Work item – Write out exactly the lines of the material below, beginning at the top and ending at the line that contains "Task: Expand the Market Cap value chevron".

::::::::::

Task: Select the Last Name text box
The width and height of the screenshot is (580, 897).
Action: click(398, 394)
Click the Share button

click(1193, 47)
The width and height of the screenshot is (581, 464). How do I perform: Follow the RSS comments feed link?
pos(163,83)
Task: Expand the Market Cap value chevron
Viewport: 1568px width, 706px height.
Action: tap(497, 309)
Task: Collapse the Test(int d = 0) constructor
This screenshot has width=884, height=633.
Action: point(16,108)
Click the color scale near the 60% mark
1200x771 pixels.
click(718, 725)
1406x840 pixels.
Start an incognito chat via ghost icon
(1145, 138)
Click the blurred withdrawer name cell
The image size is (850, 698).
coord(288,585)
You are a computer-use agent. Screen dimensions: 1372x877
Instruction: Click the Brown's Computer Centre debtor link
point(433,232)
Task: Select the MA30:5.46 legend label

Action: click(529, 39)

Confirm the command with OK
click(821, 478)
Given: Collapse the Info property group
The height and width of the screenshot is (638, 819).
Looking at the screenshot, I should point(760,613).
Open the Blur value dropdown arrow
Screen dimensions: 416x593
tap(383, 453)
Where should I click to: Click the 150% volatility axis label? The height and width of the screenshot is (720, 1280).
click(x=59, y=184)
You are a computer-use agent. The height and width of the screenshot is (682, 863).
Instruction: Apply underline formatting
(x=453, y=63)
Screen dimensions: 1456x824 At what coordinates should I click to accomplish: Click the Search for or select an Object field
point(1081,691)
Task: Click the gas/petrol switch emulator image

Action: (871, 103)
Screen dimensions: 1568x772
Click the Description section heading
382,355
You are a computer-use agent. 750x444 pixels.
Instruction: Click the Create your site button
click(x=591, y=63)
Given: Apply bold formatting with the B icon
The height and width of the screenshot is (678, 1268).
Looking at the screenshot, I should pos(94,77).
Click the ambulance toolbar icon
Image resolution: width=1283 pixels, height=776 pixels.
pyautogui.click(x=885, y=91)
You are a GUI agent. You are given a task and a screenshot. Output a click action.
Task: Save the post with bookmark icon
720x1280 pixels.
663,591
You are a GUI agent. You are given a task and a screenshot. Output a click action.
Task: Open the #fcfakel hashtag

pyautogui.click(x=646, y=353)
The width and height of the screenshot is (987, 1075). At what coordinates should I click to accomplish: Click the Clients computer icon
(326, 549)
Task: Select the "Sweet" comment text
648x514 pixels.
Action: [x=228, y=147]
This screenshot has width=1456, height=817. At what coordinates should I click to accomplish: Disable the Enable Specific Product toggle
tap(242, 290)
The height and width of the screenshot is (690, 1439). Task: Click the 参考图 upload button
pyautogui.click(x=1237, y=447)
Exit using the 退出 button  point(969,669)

::::::::::

Answer to this exercise –
Task: Select the Last Name text box
The width and height of the screenshot is (580, 897).
Action: click(398, 394)
Click the Share button

click(1193, 47)
The width and height of the screenshot is (581, 464). How do I perform: Follow the RSS comments feed link?
pos(163,83)
Task: Expand the Market Cap value chevron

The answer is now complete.